Influence Maps -a novel 2-D visualization of massive geographically distributed data sets

Bradley Huffaker, Marina Fomenkov, kc claffy
CAIDA, University of California San Diego

Introduction

As the Internet has become critical infrastructure penetrating many aspects of modern society, a better understanding of its behavior is of great interest to a range of fields from science to public policy. Characteristic patterns of Internet often vary with geography, and coherent study of these geographical trends is important to optimizing operations, engineering, and capacity and service planning. However, the massive volumes of data, and its wide geographic dispersion challenge common mapping and visualizing techniques. In this paper, we present a novel visualization technique – the Influence Map – which renders a compressed representation of geospatially distributed Internet data.

We apply this new technique to illustrate the behavior of a critical Internet service – specifically, the observed interactions between DNS root name servers and their clients. Efficient visualizations of these datasets reveal relationships between Internet services and users on a macroscopic scale and improve our ability to model geography-related Internet features.

1 Methodology

Many applications on the Internet employ a client-server model where clients requests service from a set of servers. Actual matching of clients and servers depends on multi-variable network dynamics (loadbalancing, routing choices, bottlenecks and latencies, etc.) and is difficult to predict, measure, and visualize.

Typical network visualization methods represent each client of a given server as a single dot on a geographic map [1, 2] and depict clients of different servers on the same map using different colors or symbol types. A combined map is legible provided that: (i) the number of sets is small; and (ii) set sizes are small, or (iii) sets exhibit strong clustering so a set’s geographic region stands out.

However, often the number of clients per server is large (many thousands) and their geographic coordinates are not necessarily tightly clustered. Too many points on a map overlap and obscure each other making it difficult to distinguish clearly among sets (Fig. 1).

  
 
 
 
 

We present a method to efficiently and usefully aggregate and visualize geospatially distributed data that characterize multiple servers serving worldwide population of clients. The visualization consists of two parts, the Location Map and the Displacement Map, and illuminates the geographic location of clients relative to the location of their server.

We consider clients of each server as a separate group (or set). The Location Map shows the centroid, or center of gravity, of each set and indicates the location of set members relative to their centroid.
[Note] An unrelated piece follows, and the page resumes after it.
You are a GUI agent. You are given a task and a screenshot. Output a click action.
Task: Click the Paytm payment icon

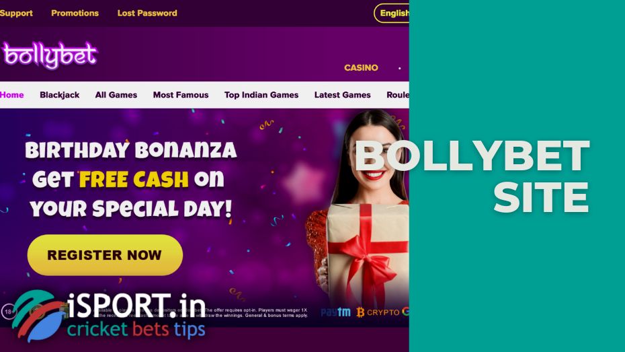(335, 312)
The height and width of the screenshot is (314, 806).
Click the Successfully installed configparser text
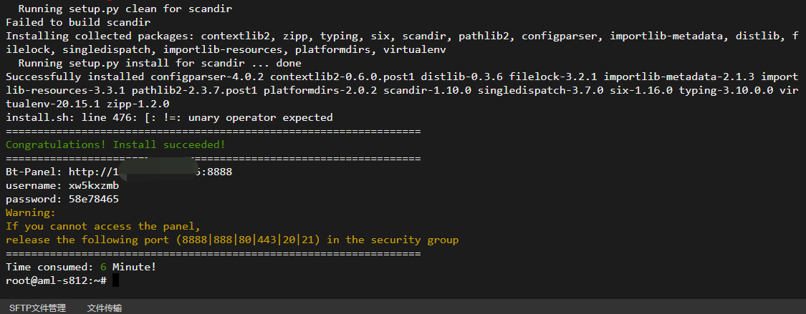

The Displacement Map shows the displacement of the set’s centroid from the geographic location of the set’s server. We next explain how each depicts relevant macroscopic aspects of DNS data.

Location Map.

Since displaying each individual member at its true location overloads the map to the point of limiting utility (cf. Fig. 1), we instead display aggregated data sets. On our Location Map, each group of clients addressing the same server is represented as a circle surrounded by a group of wedges.

Figure 2 illustrates our technique. First, we calculate the coordinates of the point equidistant from all members of the set. This point represents the set’s geographic “center of gravity” or its centroid and becomes the center of the set’s circle. The size of the circle reflects the number of clients in the set.

  
 
 

 
 
 
Figure 2: Aggregation of data for a Location Map. Dots represent actual locations of set’s members. The circle is positioned at the geographic centroid of the set. The color of each wedge shows the number of members that lie in the geographic direction pointed to by that wedge. The length of the wedge from the center is proportional to the average distance of those members from the centroid.
 

Next, we plot wedges to characterize the geographical distribution of set members. We divide the directional space around the set’s centroid into equal sectors, the number of sectors being a variable parameter. We found that using eight sectors optimized visual clarity of the DNS data; other data sets, or even other questions about this DNS data, might warrant a different sector granularity. For each sector, we draw a single wedge. The wedge color indicates the total number of group members (clients) that lie in the geographic direction pointed to by the wedge. The length of the wedge is proportional to the average distance from those members to the set’s geographic centroid. The proportionality factor is a variable visualization parameter chosen to avoid occlusion by overlapping wedges.

Displacement Map.

The Displacement Map complements the Location Map, pointing out cases where there is a noticeable distance between the location of a server and the geographic centroid of its clients. Figure 3 is an example of a Displacement Map for two DNS root servers located in Japan. For each server, a white line connects the text label naming this server to its true geographic location on the map. White circles mark the locations of the clients’ centroids. A gray ‘drift’ line connecting the actual location of each server with the centroid of its clients draws attention to cases where the disparity is significant. The shorter the drift line, the closer a server’s location is to the projected geographic center of its clients. To minimize clutter, the Displacement Map shows only the sets where the displacement is at least one pixel long.

  
 
 

 
 
 
Figure 3: Displacement Map. Large displacements are observed for two instances of M-root servers located in Japan.
 

2 Visualization Examples – Influence Map for DNS root servers

In this Section, we present the influence map technique applied to visualize the worldwide population of clients querying DNS root servers.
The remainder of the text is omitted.